Dragon in Seattle — Ideguchi Family History

The Ideguchi family pictured left to right, Jay, Layne, Mae, Hisashi, Ruth who is holding baby Nancy, and Kay. Layne Ideguchi is Sharon Ideguchi’s father.

At first, her voice is scratchy as her phone connects to mine across thousands of miles of sea, me sitting in a dorm room at Seattle University and her sitting at home in Hawaii. It instantly brings a smile to my face to hear her cheery voice, and I am reminded of family reunions and summers in Hawaii.

As I introduce my colleague, Minami, to my aunty Yako, my grandfather’s sister, I have so many questions in my mind. It is interesting to think about the little things that I never got around to asking anyone about my family. My whole life, I have been surrounded by people with so many memories, so many stories of past lives, but I’ve never heard the tales. As my aunty orients herself to the conversation, I ask her little things: how she is doing, what her day is like. She is busy most mornings and likes to stay active, which I have always admired her for.
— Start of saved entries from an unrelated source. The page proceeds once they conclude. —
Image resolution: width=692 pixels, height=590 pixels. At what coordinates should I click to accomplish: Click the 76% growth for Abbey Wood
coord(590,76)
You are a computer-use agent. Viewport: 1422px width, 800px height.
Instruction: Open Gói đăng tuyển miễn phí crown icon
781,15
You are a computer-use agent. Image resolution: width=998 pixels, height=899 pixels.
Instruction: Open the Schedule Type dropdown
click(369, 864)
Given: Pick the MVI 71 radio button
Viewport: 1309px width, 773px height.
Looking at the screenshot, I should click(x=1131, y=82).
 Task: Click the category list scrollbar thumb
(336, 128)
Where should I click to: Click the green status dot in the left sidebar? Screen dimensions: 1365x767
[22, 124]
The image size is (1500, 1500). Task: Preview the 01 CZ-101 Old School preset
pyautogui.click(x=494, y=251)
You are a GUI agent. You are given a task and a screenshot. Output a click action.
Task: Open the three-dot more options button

When I was little, I used to think Japanese people were immortal. We came from a land of dragons and sea monsters after all, visions of grandeur I got from a children’s book in my elementary school. I remember announcing proudly to my friends that I was Japanese and these were my people as I showed them the vibrant colors of a dancing dragon over an ornate palace. It may not have been the most realistic representation of Japan but it made me proud.

That kind of pride in the place that you come from can sometimes be hard to find in a place like the US. This dichotomy is reinforced as I explain to my aunty that I am writing an article about our family and listen to her ensuing excitement. She almost yells when I tell her that I am getting a Japanese minor at school and I will be studying at a university in Tokyo in a year. Her voice crescendos with remarks about the Ideguchi name staying strong. She is among one of the last of my family who still speaks Japanese and it worries her that as our family stays here longer and longer, we are slowly losing our ties to Japan. After all, my father and his siblings were never taught Japanese, and it is only through the efforts of my brother and me that we have learned Japanese in school.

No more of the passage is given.